Some translators suggests this references polemical writings between the Jesuits and Jansenists.

(Source (French)). Alternate translations:

We have this disadvantage in reading Books written by Men of Party and Cabal: We seldom meet with the Truth in 'em; Actions are there disguised, the reasons of both sides are not alledg'd with all their force, nor with an entire exactness. He who has the greatest patience must read abundance of hard, injurious reflexions on the gravest men, with whom the Writer has some personal quarrel about a point of Doctrine, or matter of Controversie. These Books are particular in this, that they deserve not the prodigious Sale they find at their first appearance, nor the profound Oblivion that attends 'em after∣wards: When the fury and division of these Authors cease, they are forgotten, like an Almanack out of date.
[Bullord ed. (1696)]

We have this Inconveniency in reading Books written by Men of Party and Cabal, we seldom meet Truth in them; Actions are there disguis'd, the Reasons of both sides not alledg'd with all their force, nor with an entire exactness. He who has the greatest Patience, must read abundance of hard and scurrilous Reflections on the gravest Men, who make a personal Quarrel about a Point of Doctrine, or Matter of Controversy. These Books are particular in this, that they deserve not the prodigious Sale they find at their first appearance, nor the profound Oblivion which attends 'em afterwards. When the Fury and Division of Parties cease, they are forgotten like Almanacks out of date.

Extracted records
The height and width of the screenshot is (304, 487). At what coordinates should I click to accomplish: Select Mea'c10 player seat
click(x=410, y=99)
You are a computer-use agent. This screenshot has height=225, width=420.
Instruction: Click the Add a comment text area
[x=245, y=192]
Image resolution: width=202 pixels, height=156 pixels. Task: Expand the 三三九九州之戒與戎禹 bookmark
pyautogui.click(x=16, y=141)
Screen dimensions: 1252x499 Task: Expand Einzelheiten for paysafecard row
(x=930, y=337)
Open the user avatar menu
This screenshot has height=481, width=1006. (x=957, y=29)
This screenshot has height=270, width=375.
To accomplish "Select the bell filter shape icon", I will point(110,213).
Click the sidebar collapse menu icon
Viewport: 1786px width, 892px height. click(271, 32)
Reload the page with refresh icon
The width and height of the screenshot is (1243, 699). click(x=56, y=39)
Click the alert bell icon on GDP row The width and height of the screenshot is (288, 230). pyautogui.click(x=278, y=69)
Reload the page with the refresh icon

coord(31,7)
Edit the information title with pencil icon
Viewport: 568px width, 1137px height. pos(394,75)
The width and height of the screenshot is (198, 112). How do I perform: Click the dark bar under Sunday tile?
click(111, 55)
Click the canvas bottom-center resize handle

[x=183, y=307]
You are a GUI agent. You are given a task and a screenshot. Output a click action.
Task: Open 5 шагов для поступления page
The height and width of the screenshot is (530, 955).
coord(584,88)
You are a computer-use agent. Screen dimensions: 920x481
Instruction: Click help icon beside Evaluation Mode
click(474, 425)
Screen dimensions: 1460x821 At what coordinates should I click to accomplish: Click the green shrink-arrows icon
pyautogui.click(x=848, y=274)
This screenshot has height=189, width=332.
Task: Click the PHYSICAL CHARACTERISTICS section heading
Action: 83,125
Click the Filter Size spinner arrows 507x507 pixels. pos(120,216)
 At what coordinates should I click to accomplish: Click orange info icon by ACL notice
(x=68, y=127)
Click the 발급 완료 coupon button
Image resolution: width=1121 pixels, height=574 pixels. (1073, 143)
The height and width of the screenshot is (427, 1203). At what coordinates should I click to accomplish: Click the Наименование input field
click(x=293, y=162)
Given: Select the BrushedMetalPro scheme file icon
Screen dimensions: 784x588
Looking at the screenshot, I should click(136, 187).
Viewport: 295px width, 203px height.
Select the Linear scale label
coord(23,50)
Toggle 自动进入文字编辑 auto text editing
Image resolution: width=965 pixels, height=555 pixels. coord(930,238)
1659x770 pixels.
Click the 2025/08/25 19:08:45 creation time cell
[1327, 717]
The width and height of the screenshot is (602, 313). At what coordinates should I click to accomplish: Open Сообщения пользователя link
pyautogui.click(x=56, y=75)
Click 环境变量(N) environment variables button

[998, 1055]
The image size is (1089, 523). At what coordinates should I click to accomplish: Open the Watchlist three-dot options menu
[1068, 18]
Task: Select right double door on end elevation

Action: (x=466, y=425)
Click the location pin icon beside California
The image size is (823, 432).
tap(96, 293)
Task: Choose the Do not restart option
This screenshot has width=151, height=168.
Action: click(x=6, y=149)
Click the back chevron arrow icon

THINGS TO DO:
1. Update the passage on partisan books, beginning at "(Source (French)). Alternate" and stopping after "Almanack out of date.", and replace "Oblivion" with "Neglect".
2. Continue the passage on partisan books from its last sentence.

RESPONSES FOR EACH TASK:
1.
(Source (French)). Alternate translations:

We have this disadvantage in reading Books written by Men of Party and Cabal: We seldom meet with the Truth in 'em; Actions are there disguised, the reasons of both sides are not alledg'd with all their force, nor with an entire exactness. He who has the greatest patience must read abundance of hard, injurious reflexions on the gravest men, with whom the Writer has some personal quarrel about a point of Doctrine, or matter of Controversie. These Books are particular in this, that they deserve not the prodigious Sale they find at their first appearance, nor the profound Neglect that attends 'em after∣wards: When the fury and division of these Authors cease, they are forgotten, like an Almanack out of date.

2.
[Curll ed. (1713)]

This is the certain disadvantage of reading Books written by Men of Party and Cabal, Truth is not in them; Actions are disguised, the Reasons of both sides are not alledged with all their force, nor with an entire exactness. And, what no patience can bear, he must read abundance of scurrilous Reflections tost to and fro by grave Men, making a personal Quarrel about a Point of Doctrine, or controverted Fact. These Books are particular in this, that they deserve not the prodigious Sale they find at their first appearance, nor the profound Oblivion that attends them afterwards: When the Ebullitions of Parties subside, they are forgotten like an Almanack out of date.
[Browne ed. (1752)]

The disadvantage of reading books written by people belonging to a certain party or a certain set is that they do not always contain the truth. Facts are disguised, the arguments on both sides are not brought forward in all their strength, nor are they quite accurate; and what wears out the greatest patience is that we must read a large number of harsh and scurrilous reflections, tossed to and fro by serious-minded men, who consider themselves personally insulted when any point of doctrine or any doubtful matter is controverted. Such works possess this peculiarity, that they neither deserve the prodigious success they have for a certain time, nor the profound oblivion into which they fall afterwards, when the rage and contention have ceased, and they become like almanacks out of date.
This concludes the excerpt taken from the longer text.